Winter Birding

Even when there are no new birds to be seen or locales to visit, birding can give me great satisfaction, as two days this weekend demonstrated. On Friday, December 29, the day before Santa Barbara’s annual Christmas Bird Count (CBC), I took the noon-to-two Snowy Plover docent shift at Coal Oil Point. The beach had been altered by the storm and high tide the day before. Whether that was the cause or not, there was a concentration of white shore- and seabirds at the slough edge. I rarely find a Bonaparte’s Gull on my shift; this day there was a flock of ten, bobbing lightly on the water, black dots on their cheeks. A half-dozen Royal Terns was not unexpected, but still a treat. More surprising was a lone Forster’s Tern–not a rarity but a bird I hadn’t seen sitting on my beach before. The usual Snowy Plovers, Sanderlings, Semipalmated Plovers and Black-bellied Plovers were there in the hundreds, too numerous to accurately count. A Western Grebe, normally on the ocean, was floating by itself in the slough, and an American Pipit, an occasional sighting, was hustling back and forth along the beach. I walked up the Pond Trail to pick up some land birds for my daily count. The Blue Gray Gnatcatcher was there, as it was the week before, and this time, instead of four Cassin’s Kingbirds in the dead tree above there were fully a dozen, taking turns making sorties out over the pond. The big surprise, though, was two birds that aren’t supposed to be here in winter: a male Red-winged Blackbird, with bright red epaulet, flew into the reeds along the pond edge, and a Barn Swallow came racing over the pond, heading toward the ocean. The latter proved a miss on the following day’s CBC, which is a pretty thorough canvass of the avian population.

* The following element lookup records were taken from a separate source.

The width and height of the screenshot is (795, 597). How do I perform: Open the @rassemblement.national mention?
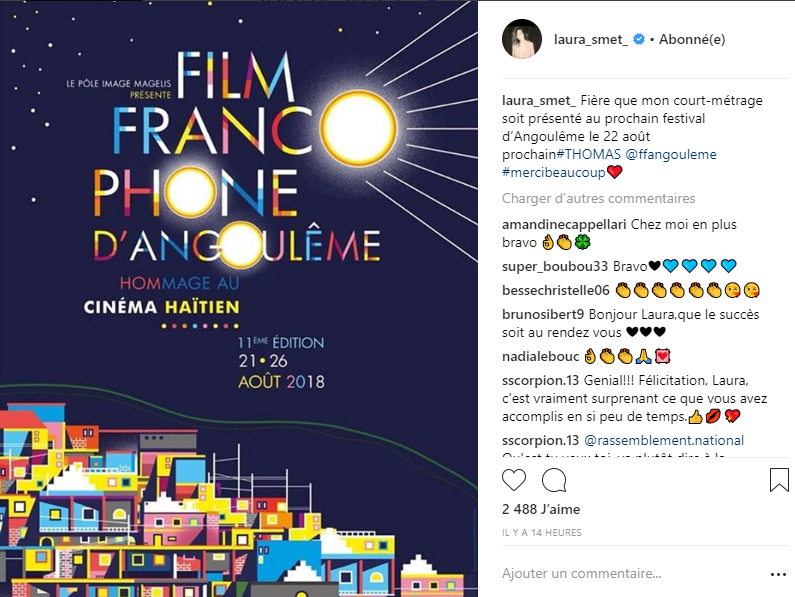click(664, 440)
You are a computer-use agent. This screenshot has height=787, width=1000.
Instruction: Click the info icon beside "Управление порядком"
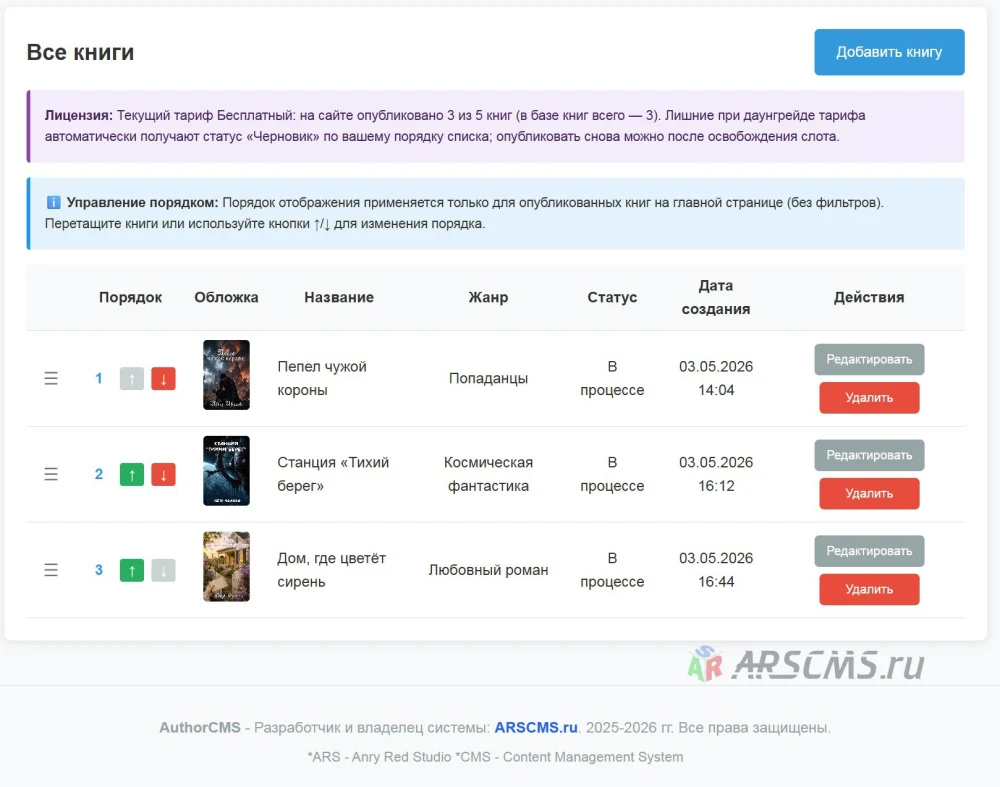point(54,203)
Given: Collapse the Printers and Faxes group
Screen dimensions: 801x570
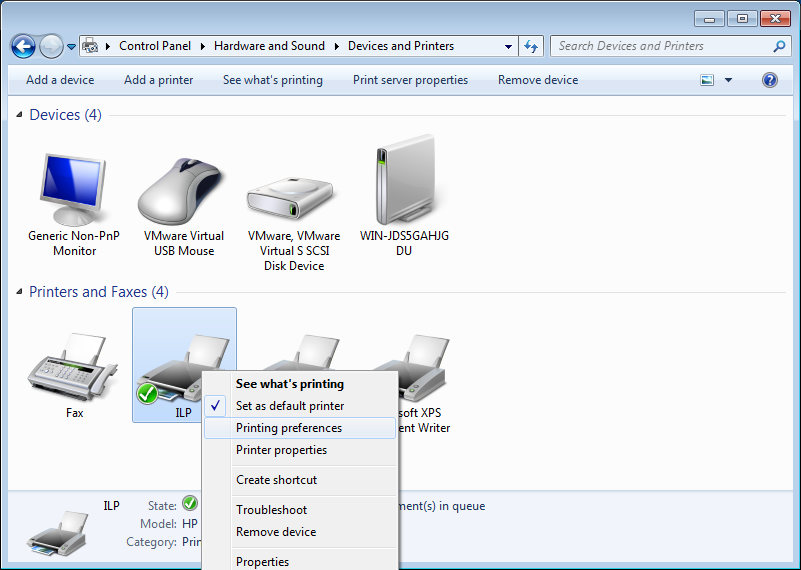Looking at the screenshot, I should (x=20, y=292).
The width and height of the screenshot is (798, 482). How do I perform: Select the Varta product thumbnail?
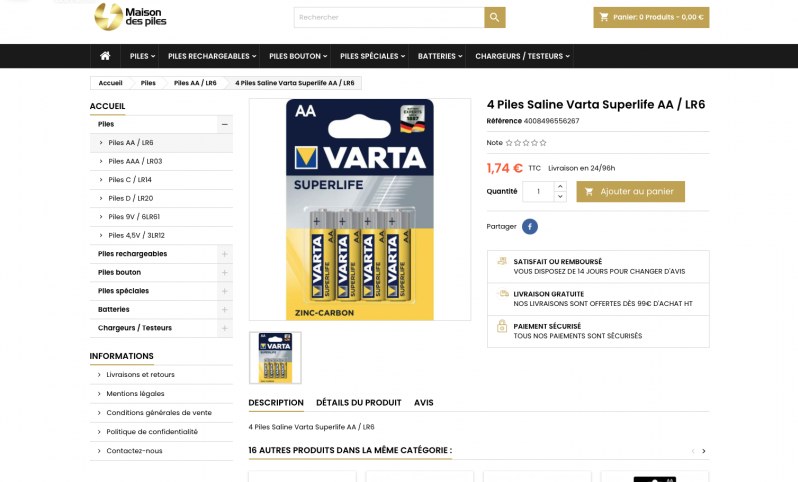[x=275, y=358]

The next day, Saturday December 30, I spent three hours at Westmont College, for the last ten years my “territory” for the Santa Barbara CBC. There are probably 25 species I regularly see, with up to another six that vary from year to year. This year was no exception, as I logged 27 birds from 7:30 to 9:30. For another hour I wandered back to my car through the main campus and was happy to belatedly pick up a Townsend’s Warbler, Bewick’s Wren and, near my parking lot, a White-breasted Nuthatch. Near the administration building I saw what looked like a common House Finch land 20 feet up in a leafless tree. On closer inspection I saw a strong line through its eye, which identified it as a female Purple Finch, a bird so far unreported on the count. A moment later a male Purple Finch, with a bright red crown and throat patch, took her place. 36 species on Friday, 31 on Saturday, but it was the individual surprises that made both days special.